This week’s blog is written by Toot Imbar, a member of the Leadership Development Program, the Jerusalem All-Stars, who was one of 24 members of the recent delegation to the United States, supported by SportsUnited – The Bureau of Educational and Cultural Affairs of the U.S. Department of State.
I joined PeacePlayers a little over three years ago. Like many, I joined for the basketball and stayed because I loved it. I love going to practices, I love the weekend retreats, I love our joint meals and mostly, I love the people. I stayed because all of these reasons, I participated, I enjoyed, but I never understood the true impact it had on my life until this recent summer and the trip to the U.S that came right after it.
This summer has been tense; I remember the first siren we had in Jerusalem. It was around 8 pm, all of my family was home and we all ran down to the shelter. The protocol states you have to stay in the shelter for at least 10 minutes after the sirens. As we were sitting waiting for the ten minutes to end, I got a text message. The message was from my Palestinian friend, Aysha who lives in Beit Safafa, an Arab village in Jerusalem. She wrote: “Toot, are you and your family doing ok?”
You might think this is just a simple text message. It only takes about 30 seconds to write and another five to send. I think, this simple text message, these 35 seconds, can show just how much PeacePlayers has impacted my life, and many other lives. Through PeacePlayers I learned that there is not one side, or even two sides to this conflict, but many. With PeacePlayers we are creating a new side; a side of understanding, of trust, of compassion, of respect. We are creating a side that emphasizes differences and similarities. It’s a side of peace.
I’m not ignorant; I know that things are very complicated, but I also know that it is up to us to make a change. Every time I’m with PeacePlayers I feel like I’m making a change.
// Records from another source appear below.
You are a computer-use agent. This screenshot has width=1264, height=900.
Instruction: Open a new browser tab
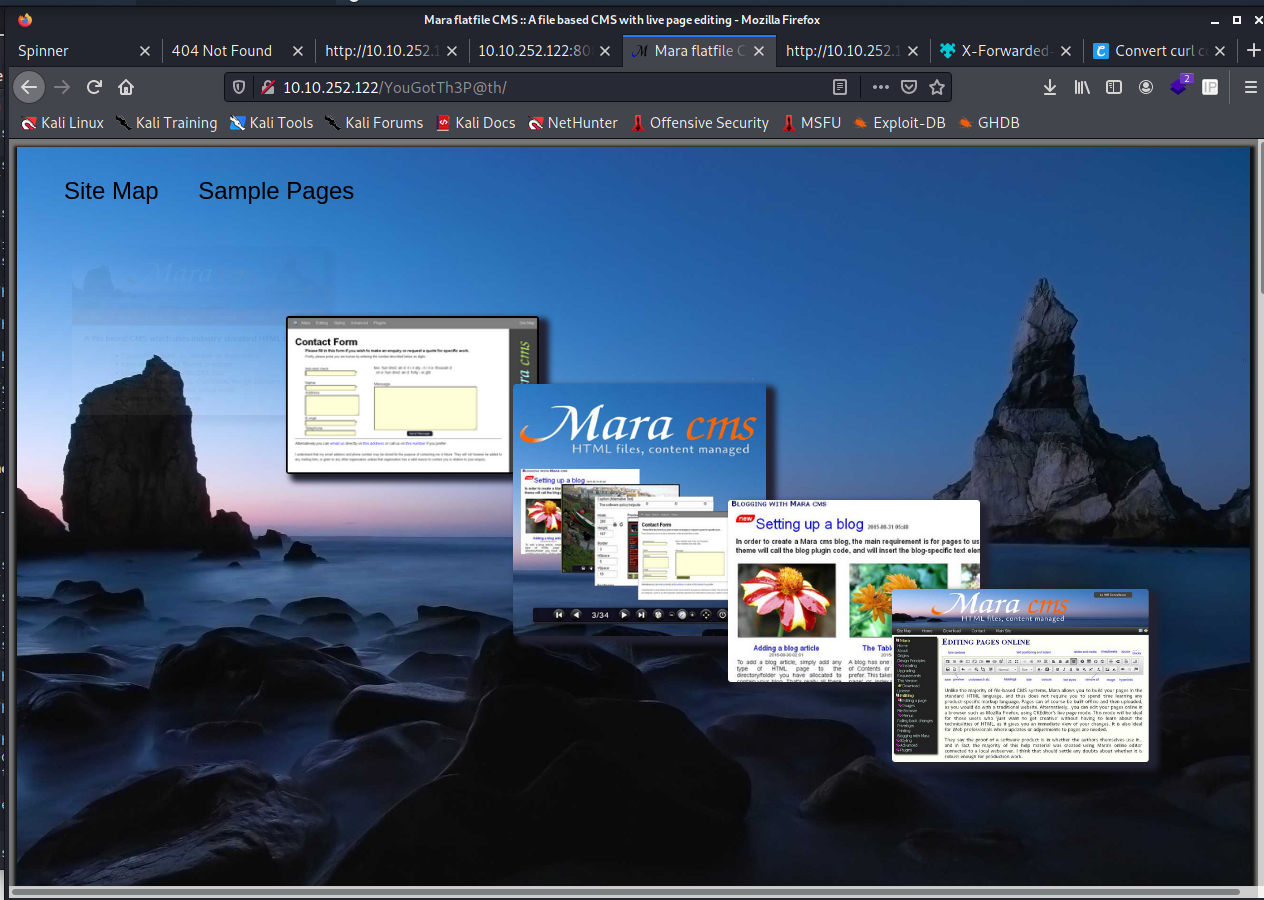pyautogui.click(x=1253, y=51)
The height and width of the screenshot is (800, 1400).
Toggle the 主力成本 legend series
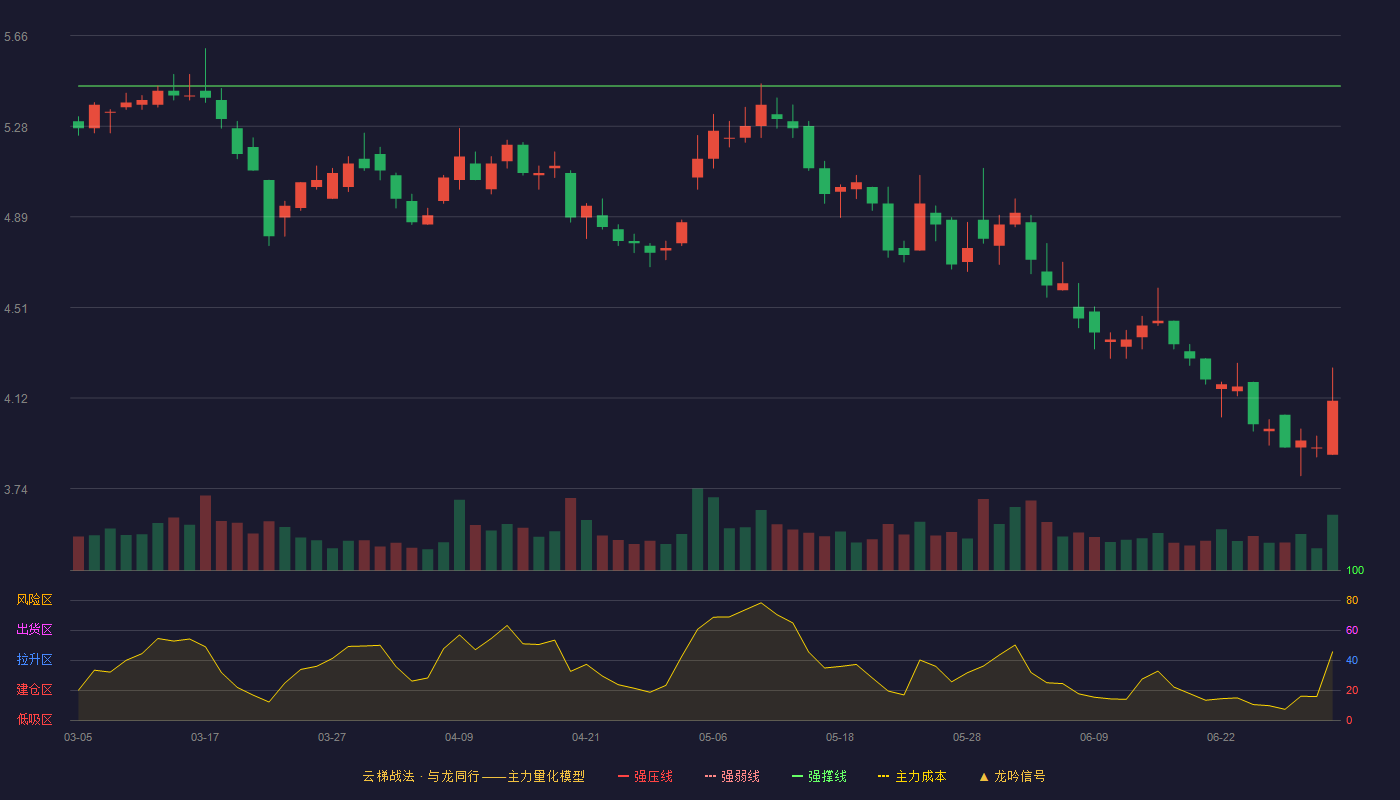tap(912, 776)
Whenever our [mixed Palestinian-Israeli] All-Stars team plays a game, or when we visit each other’s houses, and even when we simply play basketball, I can feel change.
Toot makes the last second shot for PPI’s Under 18 All Stars Team, winning the Israeli National League Championship for the Southern Division:
When we went on a trip to the U.S three weeks ago, I could feel this change during almost every moment. I got to know, and to speak to many people who share the PeacePlayers vision. People were very excited to see us, hear from us and support us. These groups of people inspired me to keep working towards our shared mission. Seeing the dedication of Brendan Tuohey, Chad Ford, and Brian Kriftcher towards a vision taught me how much one can accomplish. So many lives are influenced and changed because of their vision.
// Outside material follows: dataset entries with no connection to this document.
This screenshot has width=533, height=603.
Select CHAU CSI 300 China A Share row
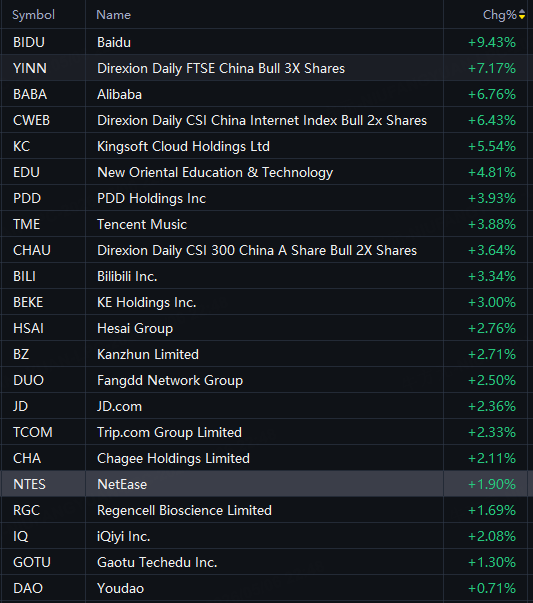click(x=264, y=250)
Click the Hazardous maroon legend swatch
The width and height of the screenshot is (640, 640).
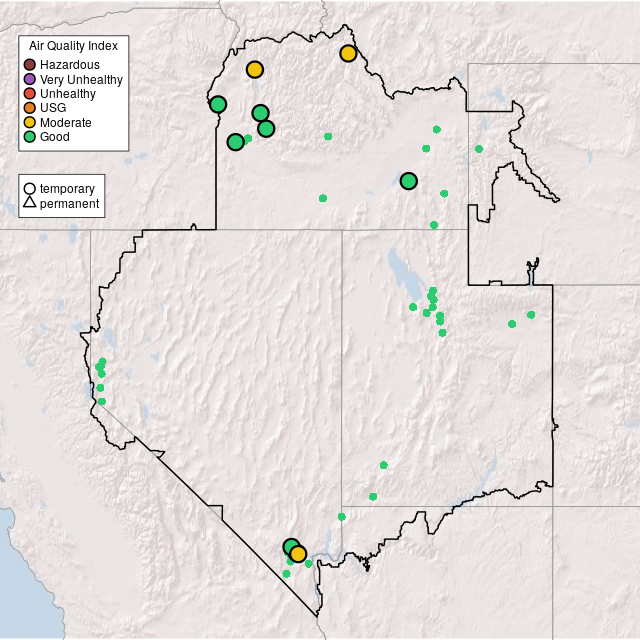click(x=30, y=65)
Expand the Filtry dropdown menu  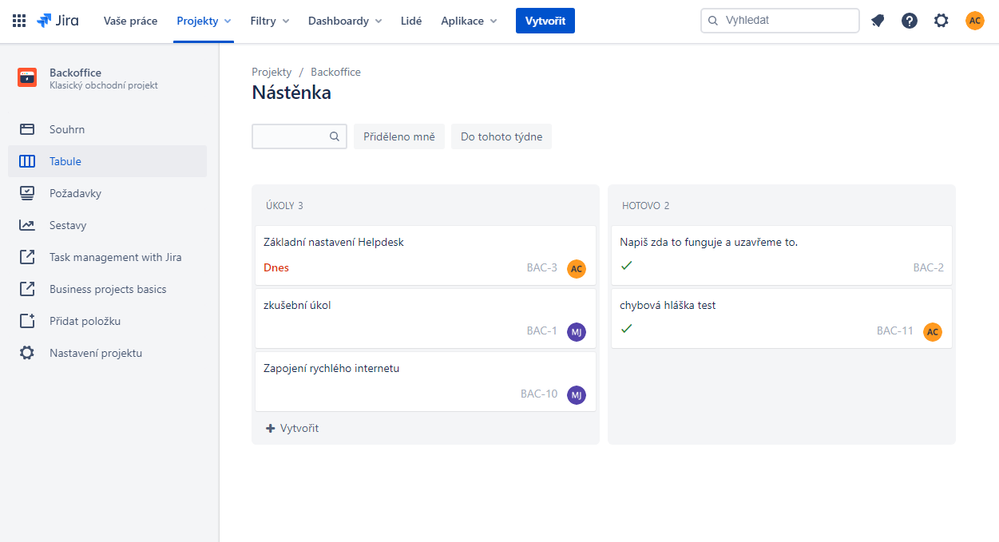pos(270,21)
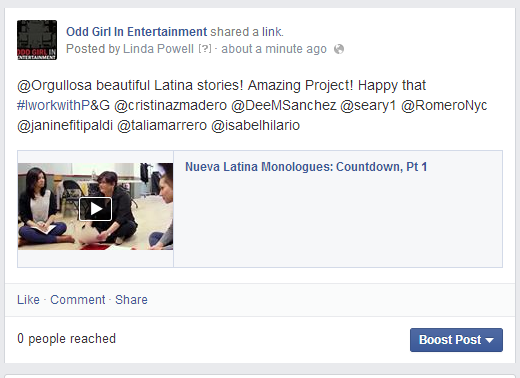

But I think the most important thing I learned was something that I’ve been struggling with for the past few months. It is the fact that I am lucky. I was born to good parents, I have good friends, and I’m in a good school. I always have food on the table, I’ve never faced real danger, and I was never lacking anything. I am lucky.
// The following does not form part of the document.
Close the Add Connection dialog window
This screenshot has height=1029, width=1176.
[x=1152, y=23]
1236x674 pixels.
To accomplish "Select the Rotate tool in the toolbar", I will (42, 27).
During the past few months especially during this summer’s events I was struggling with this luck of mine. How come I get to be safe while others are getting killed, or having their houses blown up, or living in shelters? Am I a bad person for being lucky? Should I be ashamed?
During this trip, I think I understood the answer to this question. I’m not a bad person for being lucky. But I have an obligation that comes with this “luck.” My obligation is to help people who are less lucky; to help spread this “luck” of mine. And that’s what I want to do in life, I don’t know how exactly, but I know that by participating in PeacePlayers I’ve already started to work towards my goal; to make this world, this region a little bit better.